STUDY TEXT: Begin

Unincorporated community in Pennsylvania, US

Swartzville is an unincorporated community and census-designated place (CDP) in East Cocalico Township, Pennsylvania, United States. As of the 2010 census, the population was 2,283.

==Geography==
Swartzville is in northeastern Lancaster County, in the northeast part of East Cocalico Township. It is bordered to the northeast by the borough of Adamstown, to the southeast by the U.S. Route 222 freeway, and to the southwest by Interstate 76, the Pennsylvania Turnpike. Pennsylvania Route 272 (North Reading Road) passes through the community, leading northeast through Adamstown 2.5 mi to US-222 and southwest 6 mi to Ephrata. Pennsylvania Route 897 (Swartzville Road) crosses PA 272 in the center of Swartzville, leading northwest 3.5 mi to Reinholds and south 6 mi to Terre Hill. Via US 222, Lancaster, the county seat, is 21 mi to the southwest and Reading is 12 mi to the northeast. Exit 266 on the Pennsylvania Turnpike is 2 mi south of Swartzville.

STUDY TEXT: End
RECORD EXCERPTS: Begin

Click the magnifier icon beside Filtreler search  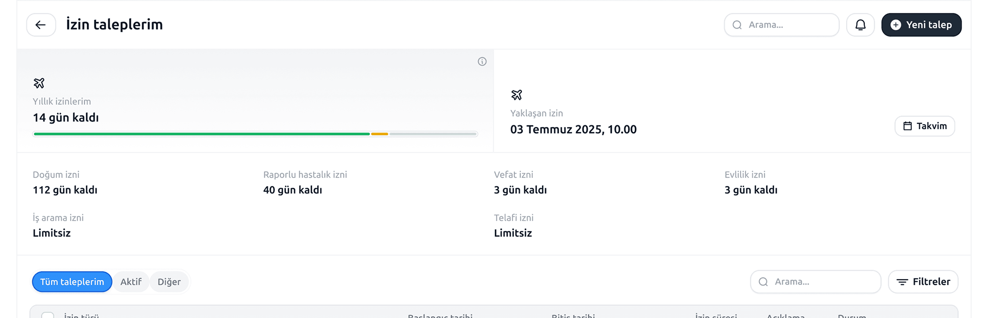coord(763,282)
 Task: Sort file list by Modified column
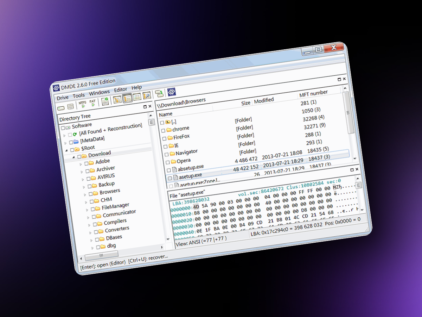pyautogui.click(x=264, y=100)
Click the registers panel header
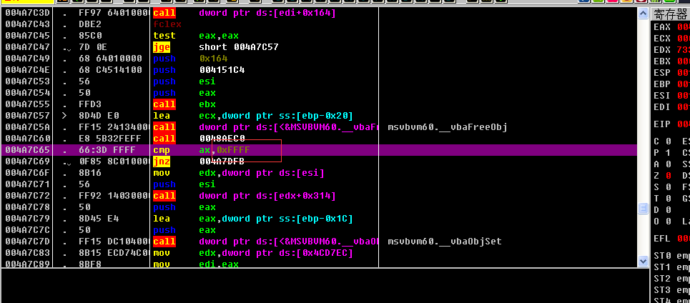690x303 pixels. 671,14
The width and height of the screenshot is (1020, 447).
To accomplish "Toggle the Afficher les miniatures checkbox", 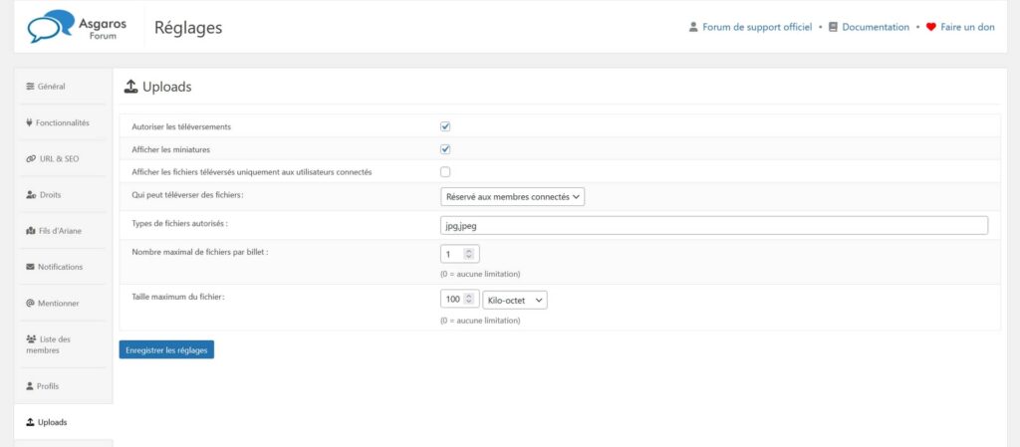I will [x=445, y=149].
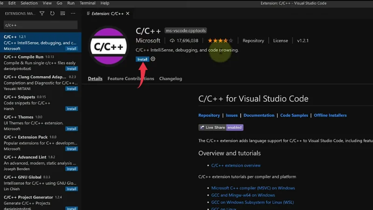Clear extensions search results icon

62,14
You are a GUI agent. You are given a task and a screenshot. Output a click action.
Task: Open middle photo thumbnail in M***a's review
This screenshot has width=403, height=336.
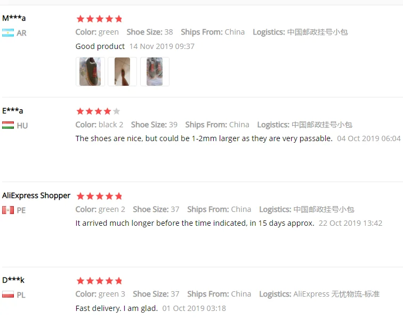[123, 71]
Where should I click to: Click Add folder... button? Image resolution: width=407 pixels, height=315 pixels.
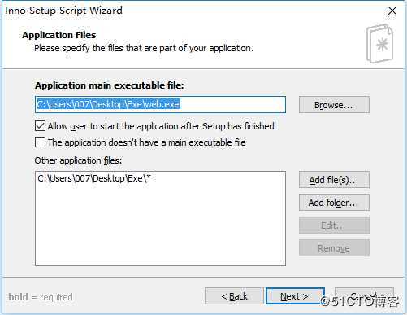pyautogui.click(x=334, y=203)
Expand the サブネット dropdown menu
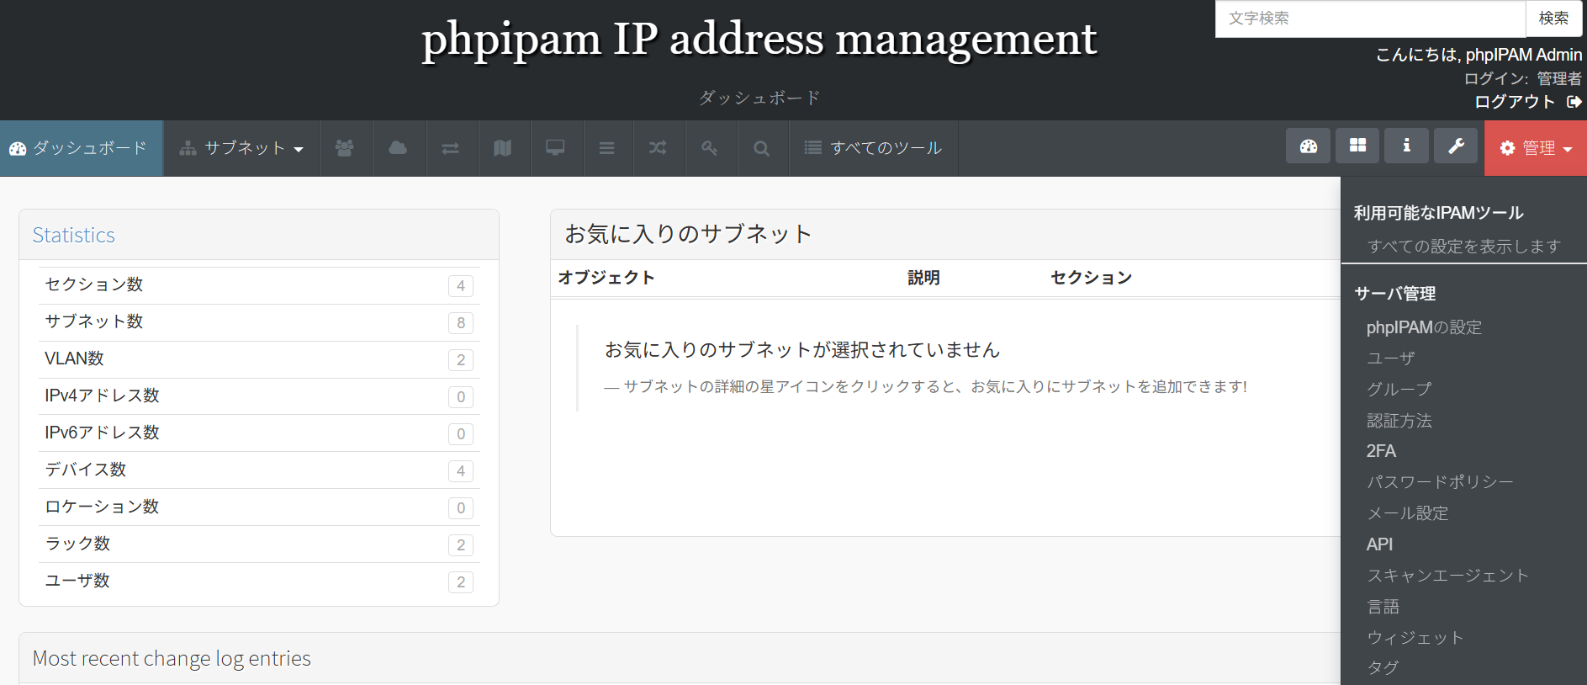The height and width of the screenshot is (685, 1587). coord(241,148)
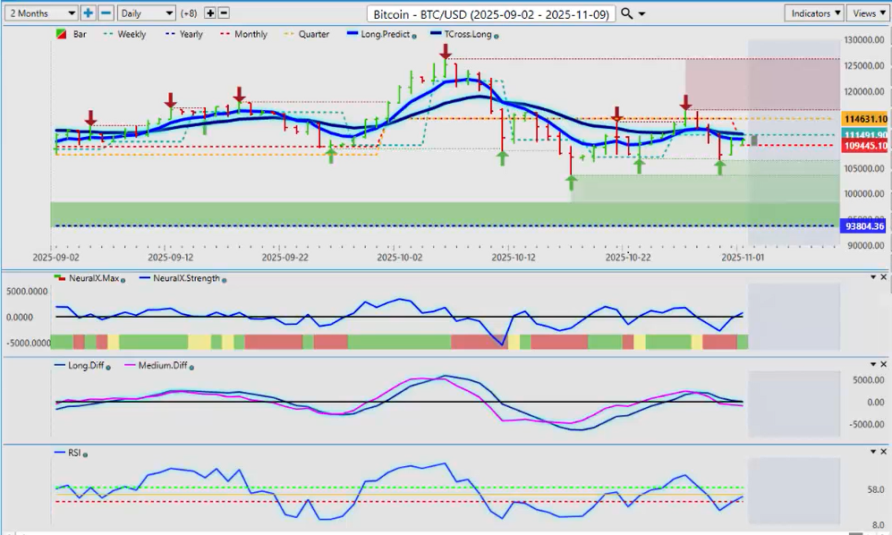This screenshot has height=535, width=892.
Task: Open the 2 Months range dropdown
Action: point(40,13)
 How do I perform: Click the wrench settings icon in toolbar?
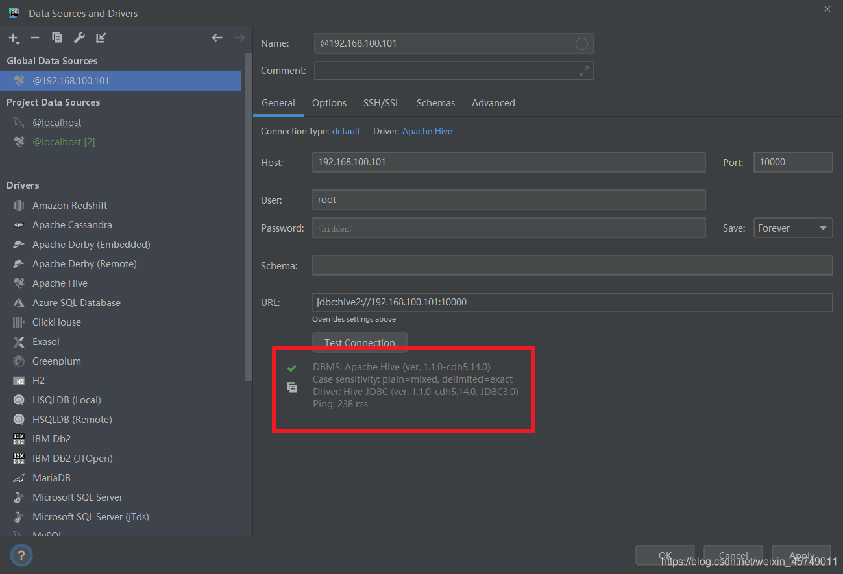(x=79, y=38)
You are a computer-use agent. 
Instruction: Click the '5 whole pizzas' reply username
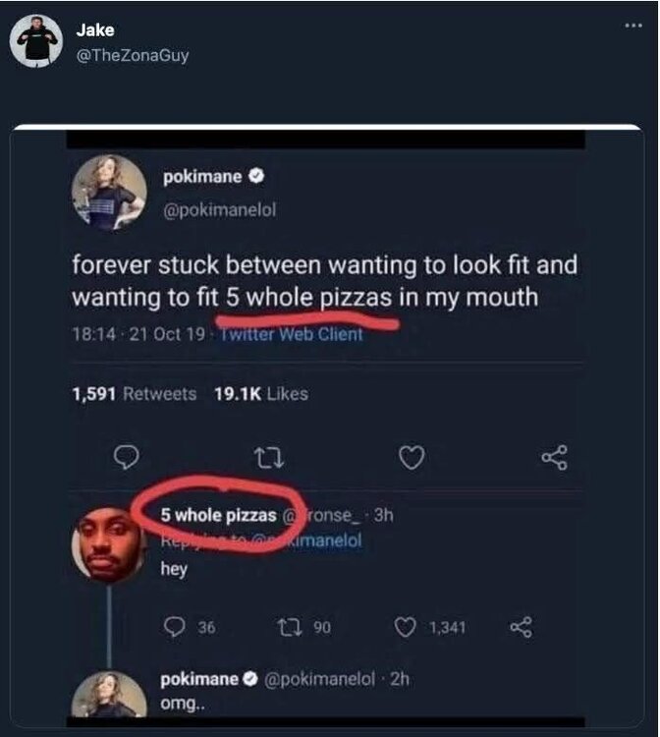(x=219, y=516)
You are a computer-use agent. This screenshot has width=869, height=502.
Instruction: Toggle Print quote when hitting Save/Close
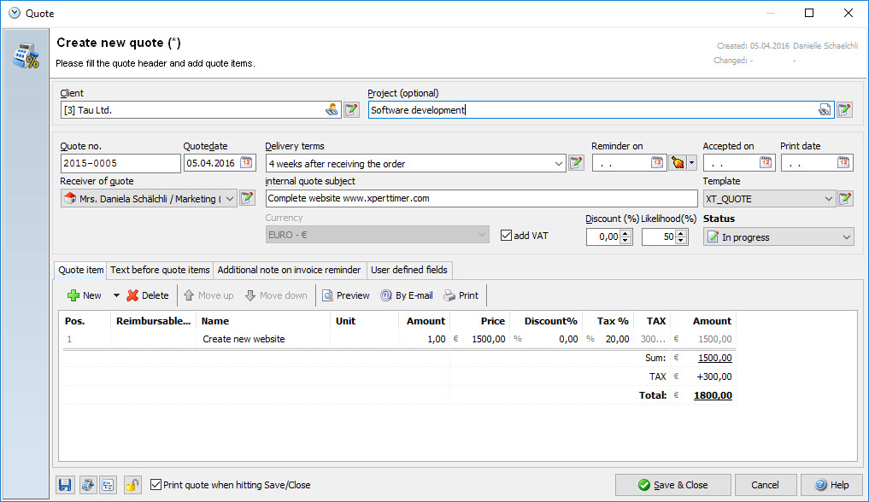156,485
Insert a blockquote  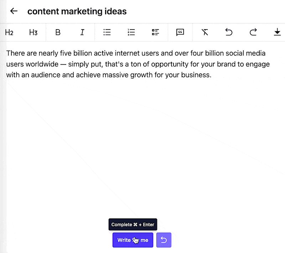click(x=180, y=32)
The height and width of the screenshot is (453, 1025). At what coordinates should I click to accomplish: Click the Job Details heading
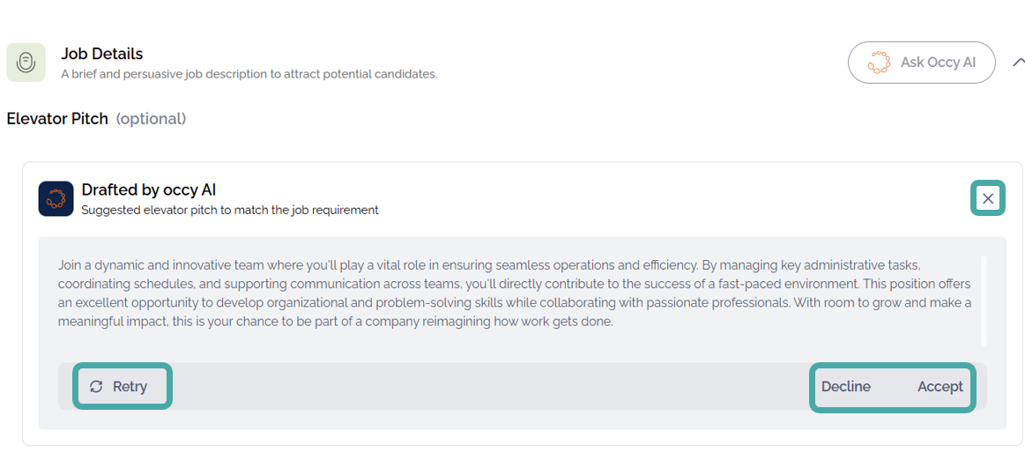coord(101,54)
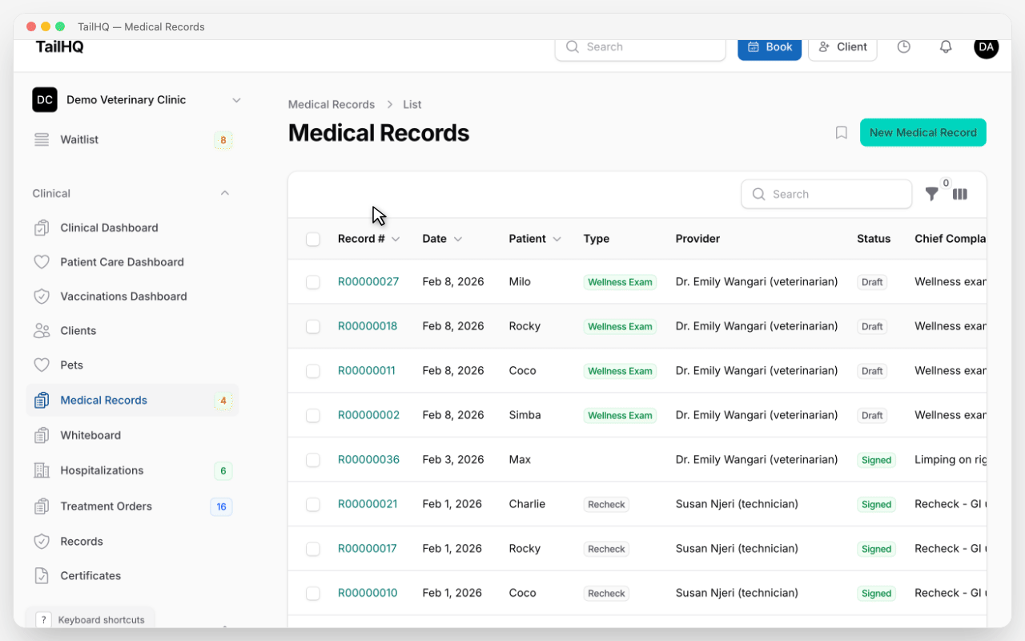Click the Keyboard shortcuts question mark icon
Image resolution: width=1025 pixels, height=641 pixels.
tap(43, 619)
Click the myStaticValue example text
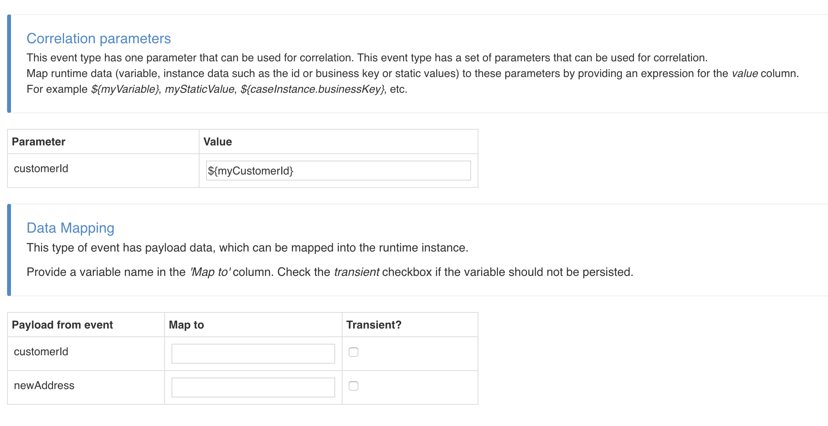The height and width of the screenshot is (426, 828). [x=200, y=89]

RECORD EXCERPTS: End

WHAT IS EXPECTED:
Pick up the Swartzville article after its final sentence and extend it with a short passage in the same encyclopedic style.

ANSWER SPACE:
According to the U.S. Census Bureau, the Swartzville CDP has a total area of 3.8 sqkm, of which 0.02 sqkm, or 0.48%, are water. The west side of Swartzville drains via Stony Run to Cocalico Creek, and the east side drains to Little Muddy Creek, a tributary of Muddy Creek. Cocalico and Muddy creeks both flow southwest to the Conestoga River, part of the Susquehanna River watershed.